▶ [DATA TO USE]:
# # # # #

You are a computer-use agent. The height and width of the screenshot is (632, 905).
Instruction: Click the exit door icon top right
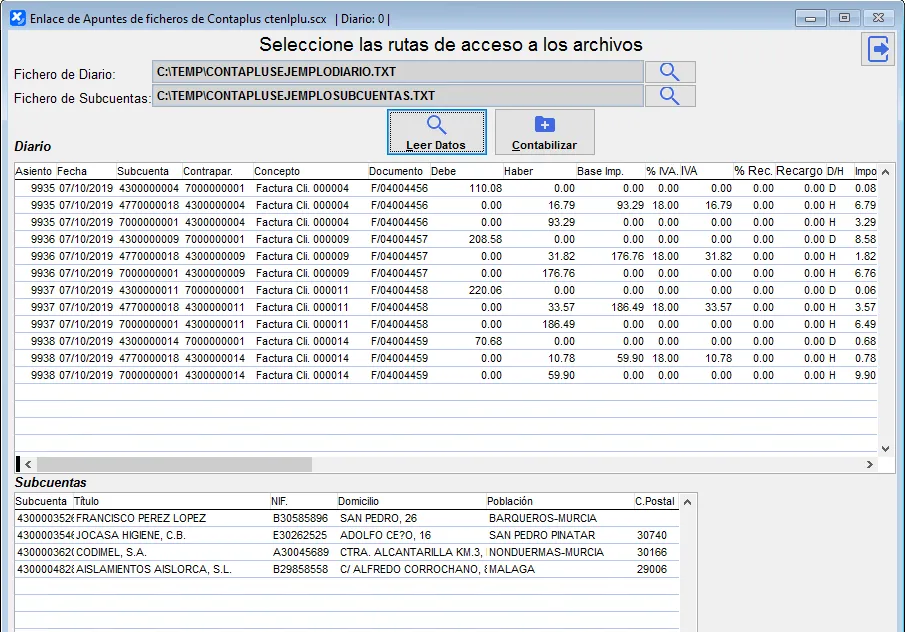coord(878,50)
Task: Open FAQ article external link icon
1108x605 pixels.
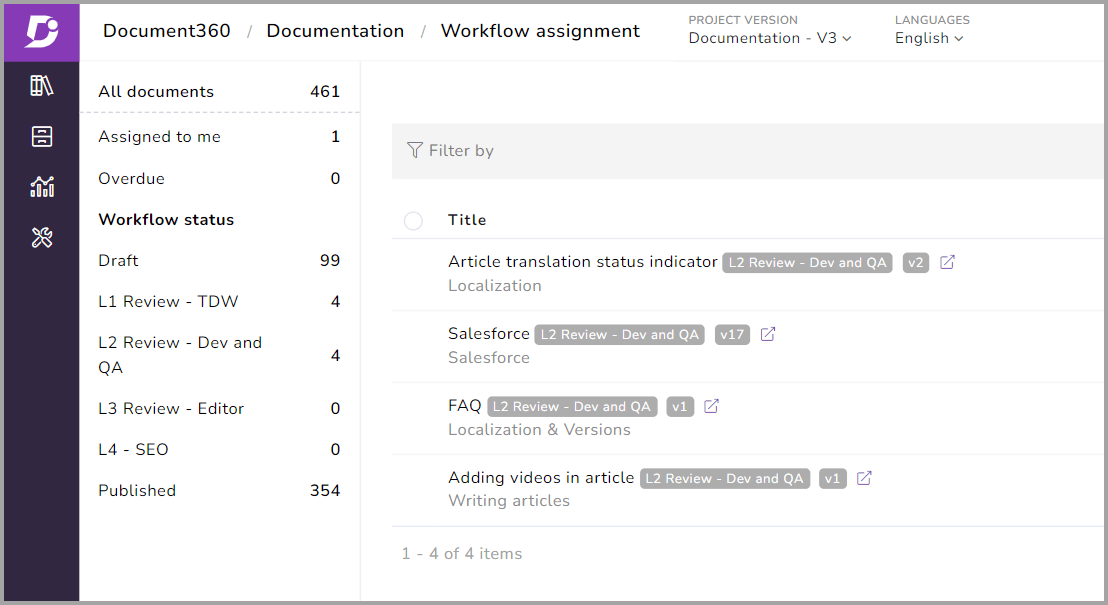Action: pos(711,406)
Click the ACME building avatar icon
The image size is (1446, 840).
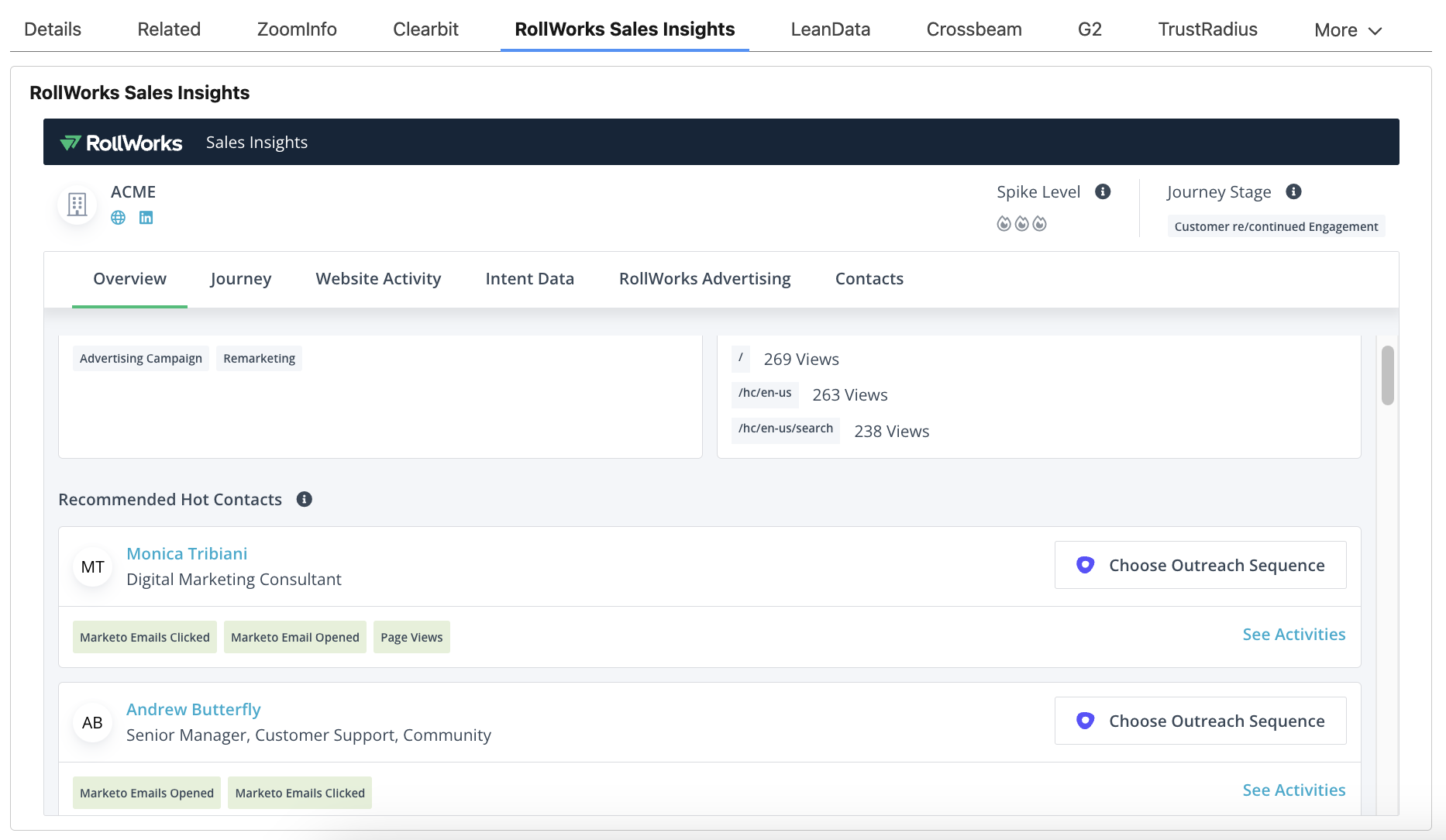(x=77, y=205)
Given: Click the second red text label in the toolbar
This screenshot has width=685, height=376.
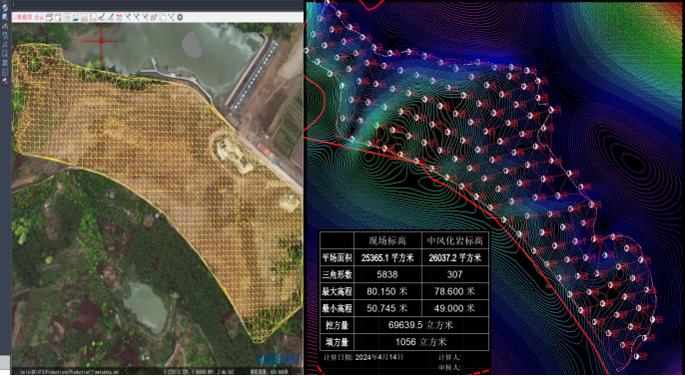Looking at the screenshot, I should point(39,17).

# # # # #

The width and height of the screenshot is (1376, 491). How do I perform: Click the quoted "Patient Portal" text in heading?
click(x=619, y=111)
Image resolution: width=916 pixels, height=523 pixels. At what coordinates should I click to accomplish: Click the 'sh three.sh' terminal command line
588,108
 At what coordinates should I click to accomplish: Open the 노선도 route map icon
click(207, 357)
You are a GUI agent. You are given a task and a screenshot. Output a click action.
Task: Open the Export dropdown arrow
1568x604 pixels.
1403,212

# # # # #

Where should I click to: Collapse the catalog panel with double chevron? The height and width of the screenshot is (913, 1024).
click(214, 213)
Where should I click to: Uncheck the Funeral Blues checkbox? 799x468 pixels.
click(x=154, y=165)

# # # # #

▶ [GOAL OF THE EXERCISE]:
What are the lines above from the one with "You are a computer-use" to the one with "Given: Click the", both included? Reproduce them exactly, without pictures.

▶ [TASK RESPONSE]:
You are a computer-use agent. The height and width of the screenshot is (632, 905).
Instruction: Click the exit door icon top right
coord(878,50)
Task: Open FAQ article external link icon
1108x605 pixels.
Action: pos(711,406)
Click the ACME building avatar icon
The image size is (1446, 840).
(x=77, y=205)
Given: Click the second red text label in the toolbar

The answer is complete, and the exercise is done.